Iglu release 2 with a new RESTful schema server

28 August 2014  •  Ben Fradet

We are pleased to announce the second release of Iglu, our machine-readable schema repository system for JSON Schema. If you are not familiar with what Iglu is, please read the blog post for the initial release of Iglu.

Iglu release 2 introduces a new Scala-based repository server, allowing users to publish, test and serve schemas via an easy-to-use RESTful interface. This is a huge step forward compared to our current approach, which involves uploading schemas to a static website on Amazon S3. The new Scala repository server is version 0.1.0.

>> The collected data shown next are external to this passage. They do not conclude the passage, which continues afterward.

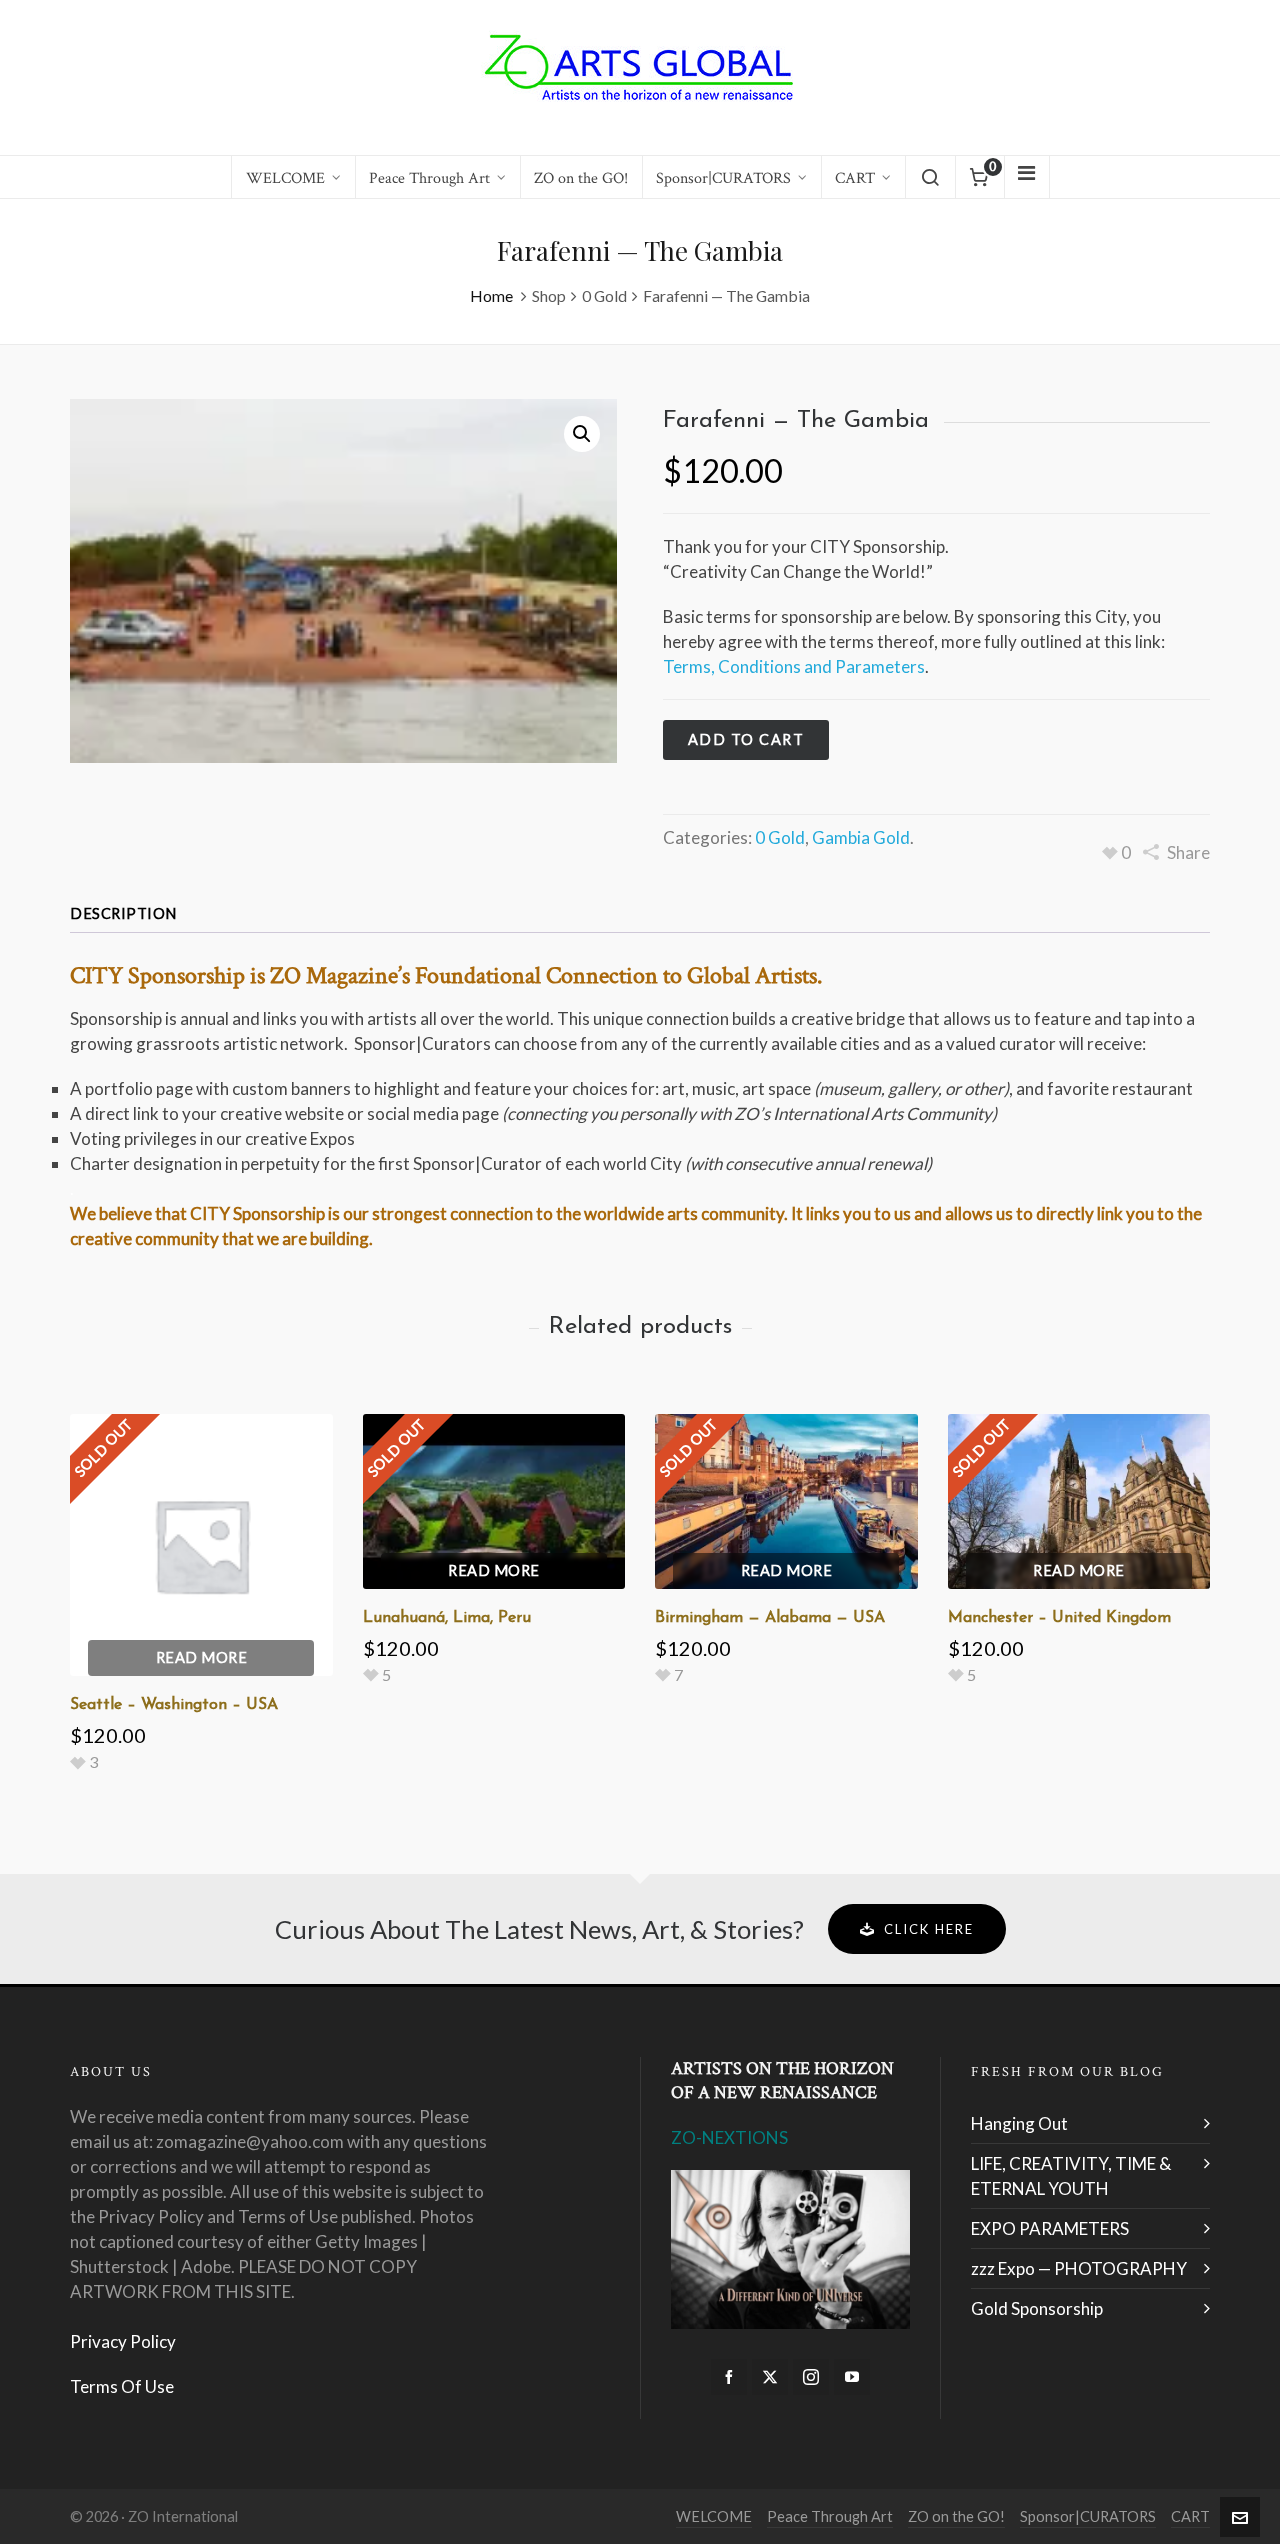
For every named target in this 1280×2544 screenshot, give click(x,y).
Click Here (929, 1929)
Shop (549, 295)
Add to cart (746, 739)
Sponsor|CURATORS (1088, 2516)
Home (491, 295)
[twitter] (770, 2377)
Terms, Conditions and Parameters (794, 666)
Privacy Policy (123, 2341)
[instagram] (811, 2377)
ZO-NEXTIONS (729, 2137)
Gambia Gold (861, 837)
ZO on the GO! (956, 2516)
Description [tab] (123, 913)
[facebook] (729, 2377)
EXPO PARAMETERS (1050, 2228)
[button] (582, 434)
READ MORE (202, 1657)
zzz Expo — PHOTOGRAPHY (1079, 2268)
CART (1190, 2516)
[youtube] (852, 2377)
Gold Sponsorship (1037, 2308)
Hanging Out (1019, 2123)
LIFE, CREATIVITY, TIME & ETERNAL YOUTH (1071, 2176)
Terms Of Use (122, 2386)
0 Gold (604, 295)
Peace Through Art (830, 2516)
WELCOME (714, 2516)
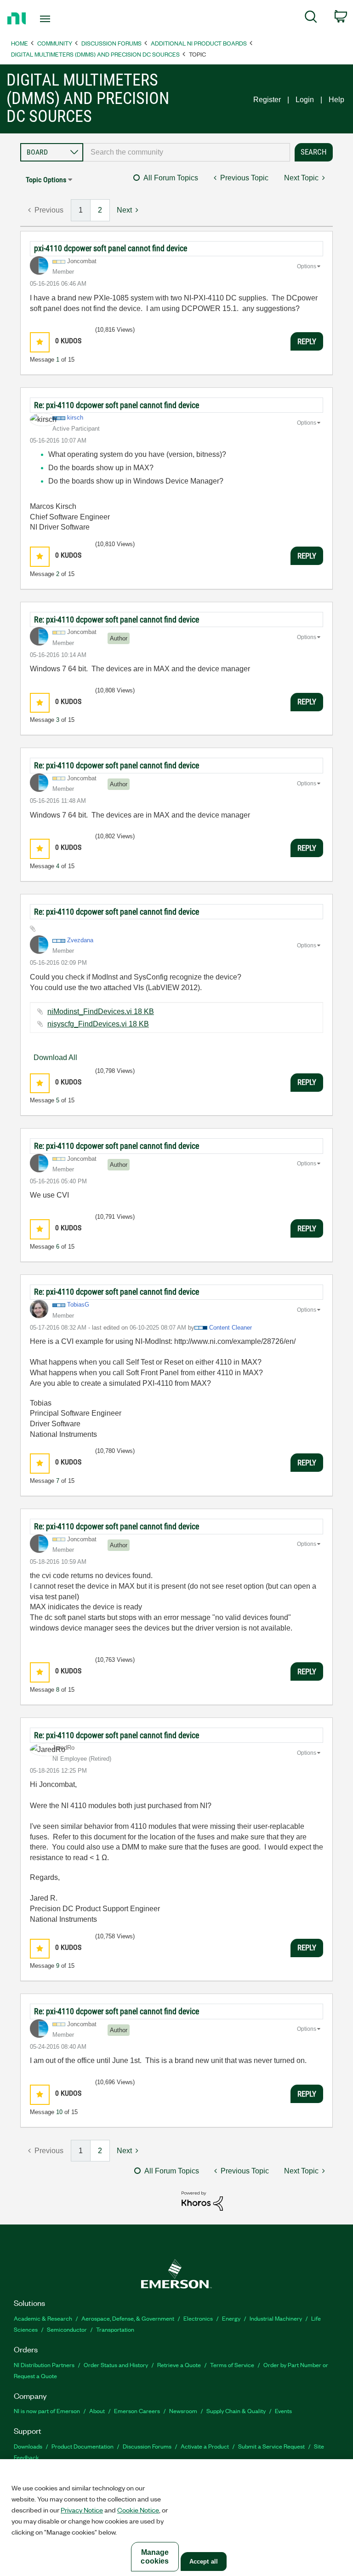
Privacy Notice (82, 2509)
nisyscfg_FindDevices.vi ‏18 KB (98, 1024)
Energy (231, 2318)
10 (59, 2112)
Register (267, 100)
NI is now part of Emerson (47, 2410)
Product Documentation (82, 2446)
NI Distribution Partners (44, 2364)
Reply (306, 341)
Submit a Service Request (271, 2446)
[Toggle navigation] (55, 18)
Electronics (198, 2318)
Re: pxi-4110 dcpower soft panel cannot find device (116, 405)
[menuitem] (311, 18)
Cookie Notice (138, 2509)
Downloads (28, 2446)
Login (305, 100)
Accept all (203, 2561)
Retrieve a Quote (179, 2364)
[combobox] (186, 152)
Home (19, 43)
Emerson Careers (137, 2410)
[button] (39, 342)
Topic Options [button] (46, 179)
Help (336, 100)
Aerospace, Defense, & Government (127, 2318)
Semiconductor (67, 2329)
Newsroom (183, 2410)
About (97, 2410)
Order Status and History (116, 2364)
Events (283, 2410)
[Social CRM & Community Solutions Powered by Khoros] (202, 2200)
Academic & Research (43, 2318)
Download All (55, 1057)
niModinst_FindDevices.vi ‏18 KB (100, 1011)
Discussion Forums (111, 43)
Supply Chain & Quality (236, 2410)
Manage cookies (155, 2556)
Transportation (115, 2329)
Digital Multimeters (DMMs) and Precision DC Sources (95, 54)
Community (54, 43)
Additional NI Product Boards (199, 43)
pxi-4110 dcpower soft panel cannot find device (110, 248)
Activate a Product (205, 2446)
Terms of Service (232, 2364)
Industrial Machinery (276, 2318)
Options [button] (306, 266)
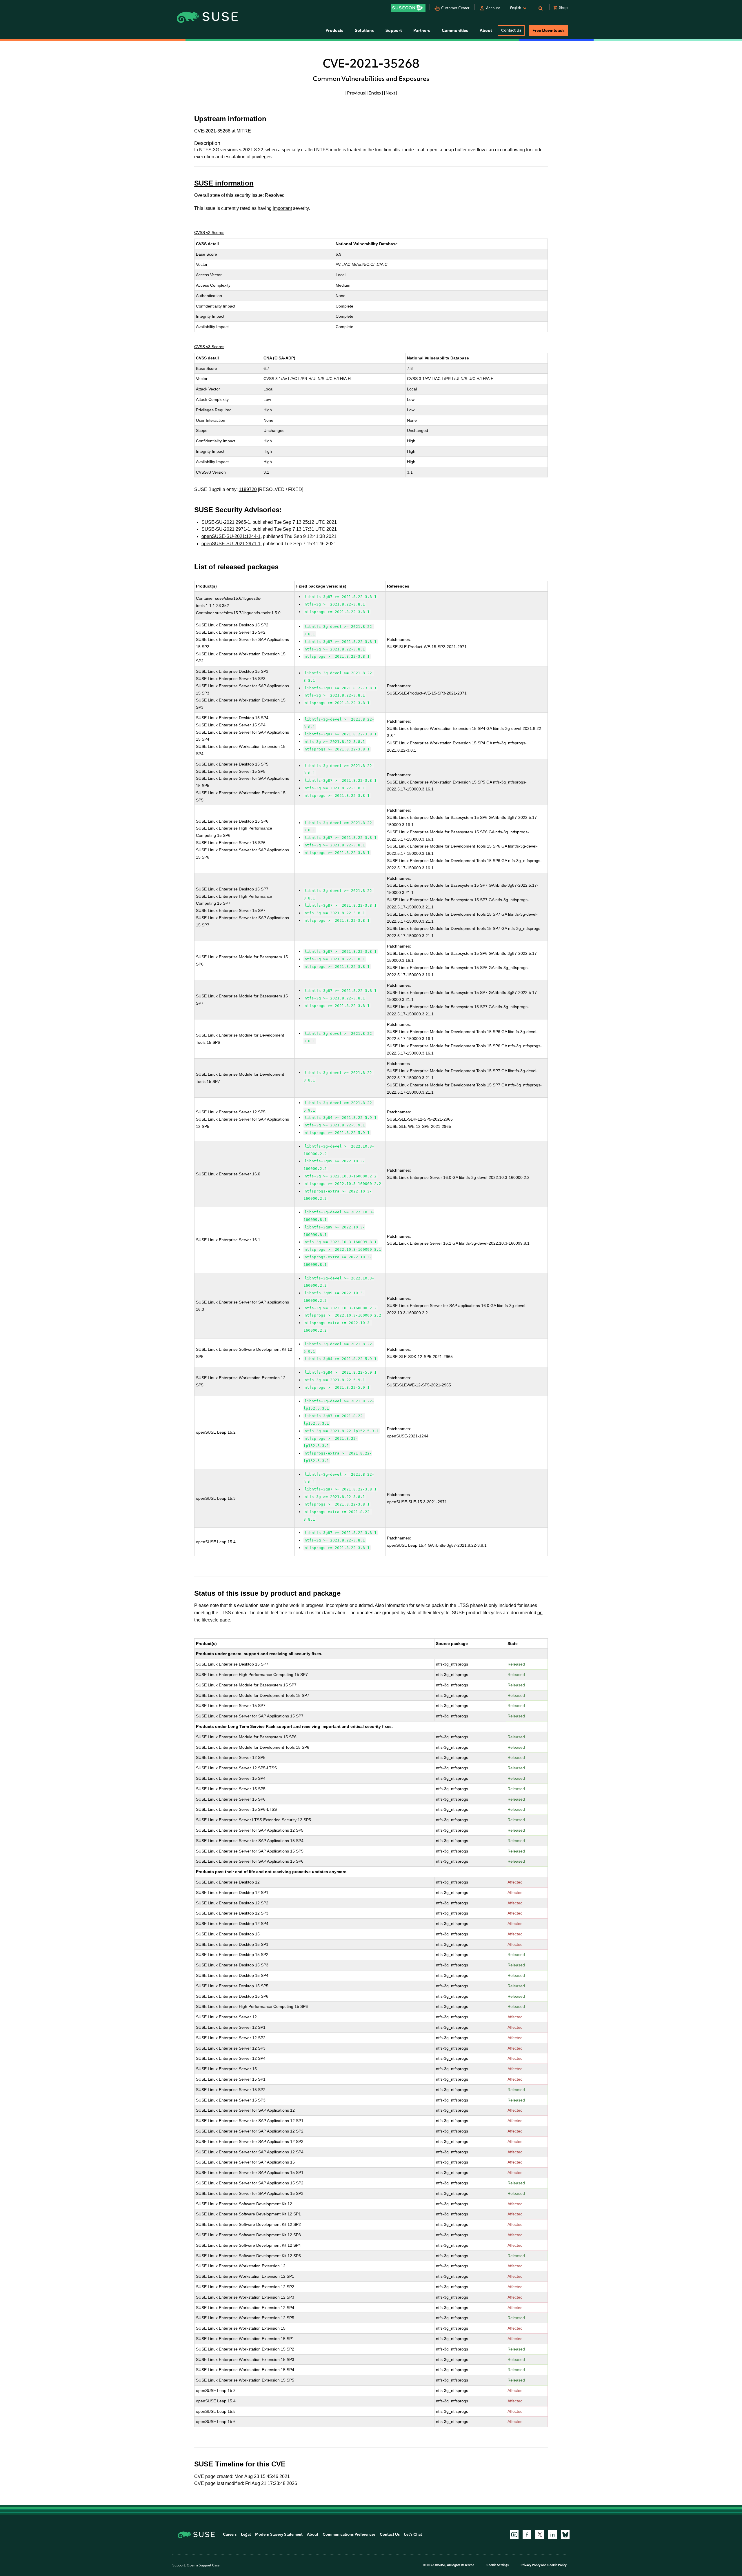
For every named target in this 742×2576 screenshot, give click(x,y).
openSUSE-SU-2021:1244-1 (231, 536)
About (312, 2534)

In this post, we will cover the following aspects of the new repository server:

  1. The schema service
    1. POST requests
    2. PUT requests
    3. Single GET requests
    4. Multiple GET requests
    5. Swagger support
  2. Schema validation and the validation service
    1. Schema validation when adding a schema
    2. The validation service
  3. Api authentication
  4. Running your own server
    1. Installing the executable jarfile
    2. Configuring the server
    3. Launching the server
    4. The super API key
    5. The API key generation service
  5. Documentation and support

1. The schema service

Our new Scala repository server takes the form of a RESTful API containing various services, the most important of which is the schema service. It lets you interact with schemas via simple HTTP requests.

1.1 POST requests

Use a POST request to the schema service to publish new schemas to your repository.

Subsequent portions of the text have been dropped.